COLUMBIA — A 130-acre park that will help the city fulfill its Greenbelt Plan and its Master Trail Plan is in the works for western Columbia.
Plans for the park took a step forward Tuesday when the Columbia City Council unanimously approved a bill to annex and rezone 27 1/2 acres of undeveloped floodplain on the southwest side of Strawn Road, also known as Route ZZ. The property was previously zoned for single-family residential use in the county. The city established R-1,or single-family, zoning, which is typical for parks.
The plans for this park and other nature areas are outlined a document, available for download as a PDF on the city's Web site, titled "Metro Greenbelt/Trail Plan". Those plans, adopted in 2002 and updated in 2005, identify the maintenance of nature areas as important and provide a general location or route for each of the future trails proposed for Columbia. The plans are conceptual, however, and do not identify exact locations of the trails. Precise alignments are necessary so the city can identify and acquire right of way.
Parks and Recreation director Mike Hood said the city bought the land for the 130-acre park from Ralph and Laveta Anderson in late December 2008 for $185,500.
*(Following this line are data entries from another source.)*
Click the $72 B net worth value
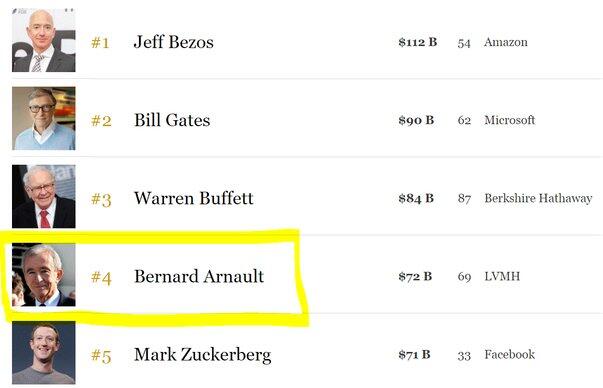The width and height of the screenshot is (603, 388). click(415, 276)
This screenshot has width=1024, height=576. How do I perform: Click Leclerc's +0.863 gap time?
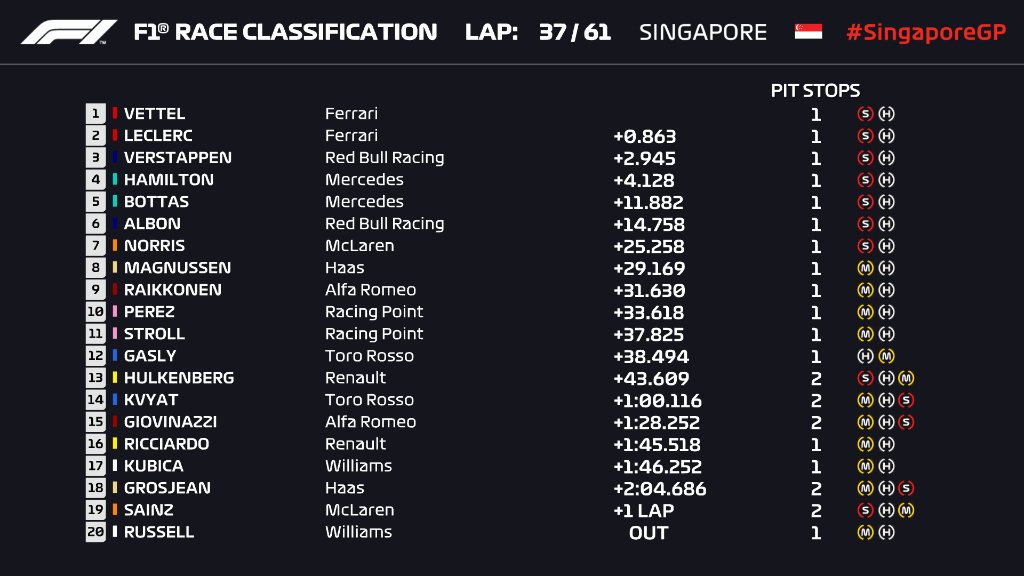tap(645, 136)
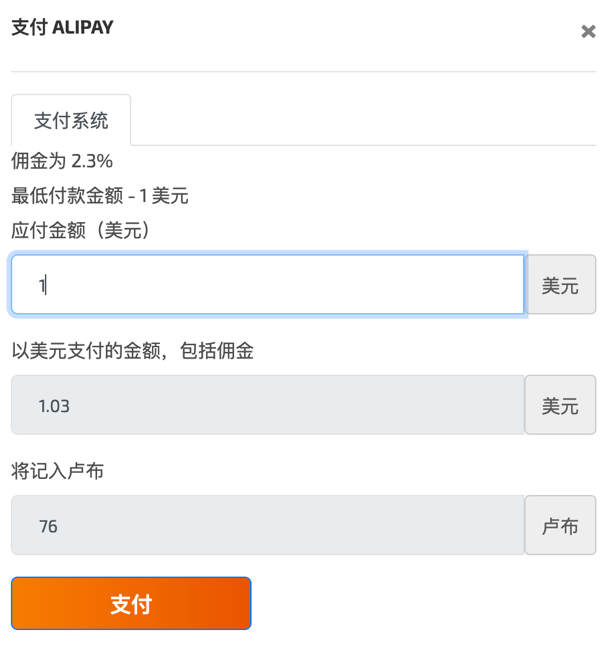Switch to the 支付系统 tab
604x664 pixels.
(71, 120)
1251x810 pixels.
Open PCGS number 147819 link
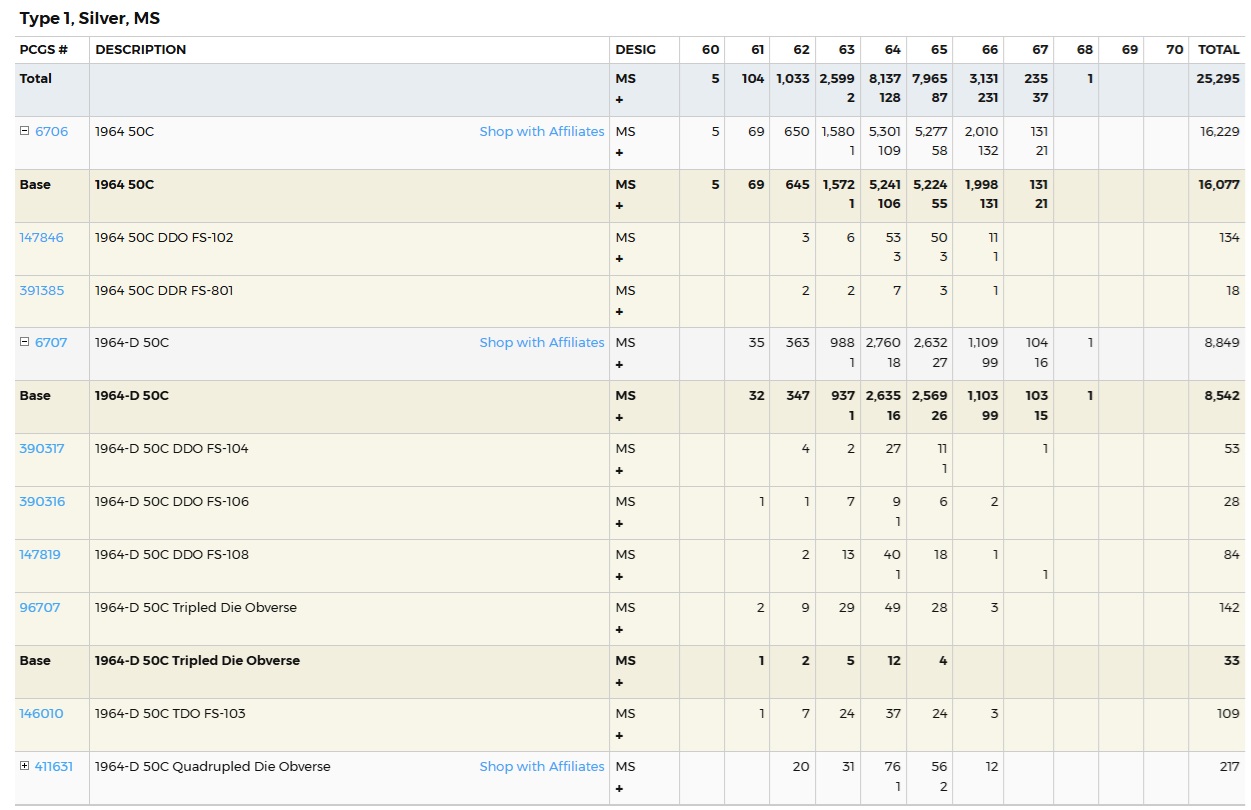click(40, 554)
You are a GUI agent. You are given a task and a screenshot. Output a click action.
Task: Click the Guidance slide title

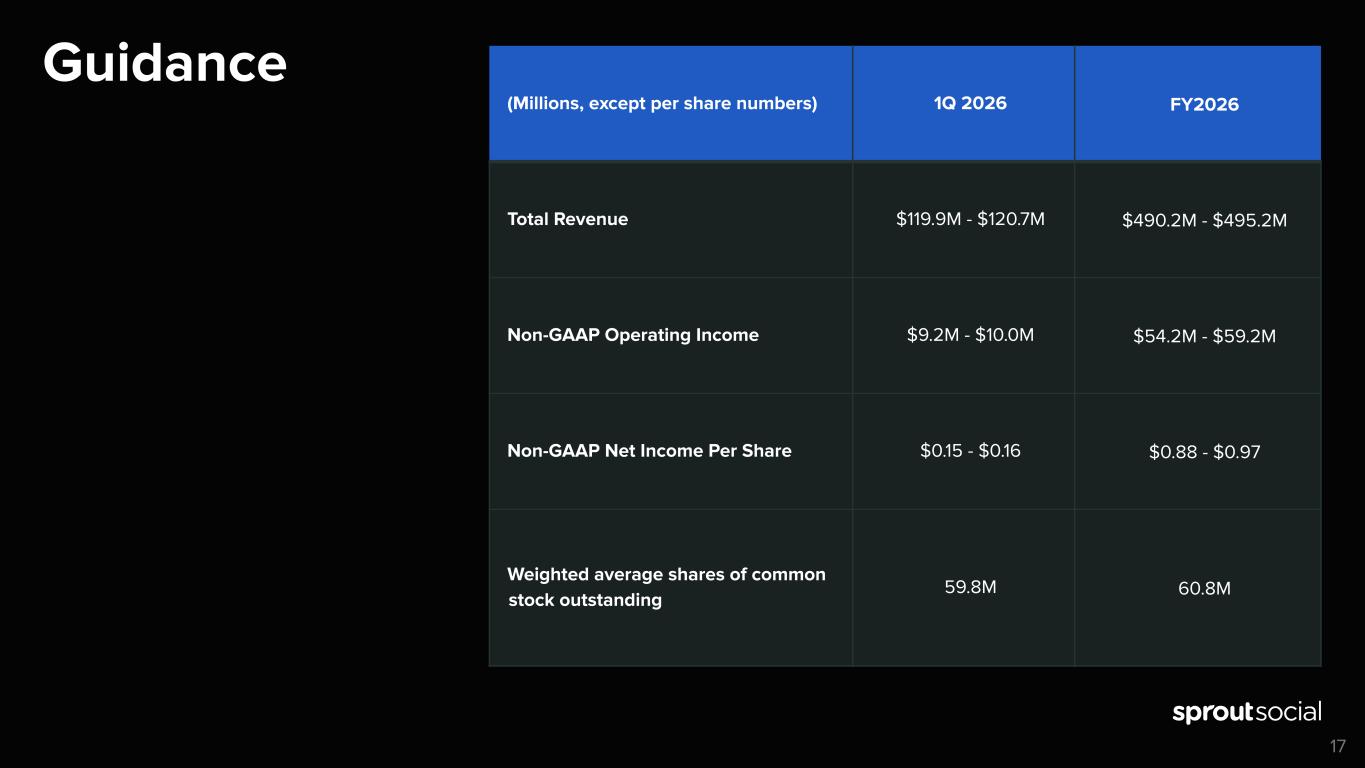165,63
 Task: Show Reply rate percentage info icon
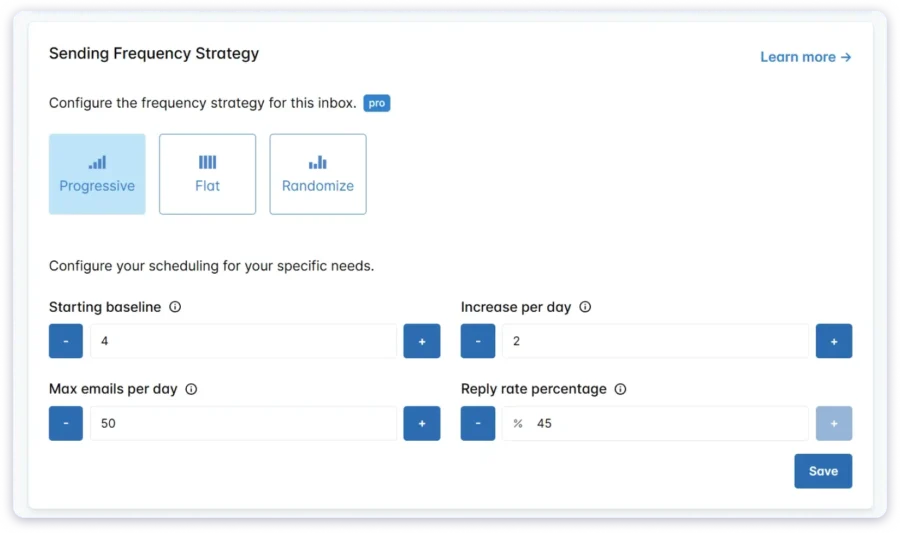click(620, 389)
"The city had an appraisal done, and then the property owner had an appraisal done to get an estimate of value. The purchase price is the midpoint between those two values," Hood said.
Park Services manager Mike Griggs said that when the former landowners were looking to sell the land, they came to the city first.
The park property includes the 27 1/2-acre Anderson tract and 102 adjacent acres the city already owned. Griggs said that in accordance with the Greenbelt Plan, development of the park will protect streams and their surrounding area.
"We're not letting anyone bulldoze here,” Griggs said. “The Greenbelt Plan doesn't allow that within a stream corridor."
A new trail in conjunction with the park will run alongside Perche Creek before intersecting with the MKT Trail. Griggs said the city's goal is eventually to create a loop of trails around Columbia, including the MKT; the Bear Creek, Cosmo Park and Hinkson Creek trails; and the Perche Creek Trail in planning.
"Columbia is rapidly developing, and the parks and trails master plan(s) help us line out our future sites for trails and parks," Griggs said. "The citizens have a great deal of input into these master plans, and we make sure their needs are met."
It will probably take a year or two to develop plans for the new park, Griggs said, because the city has no money designated for it yet. Because the area can flood four or more times a year, he sees the park becoming more of an open field with soccer goals, which would allow the area to be used for other sports such as rugby and Ultimate Frisbee.
"If it does flood, it really won't do a lot of damage,” Griggs said. “A fence in a flood gets torn up, so baseball fields probably won't be built there just because of that."
In the next few years, the Parks and Recreation Department staff will evaluate the site to determine how the future park can best benefit the community.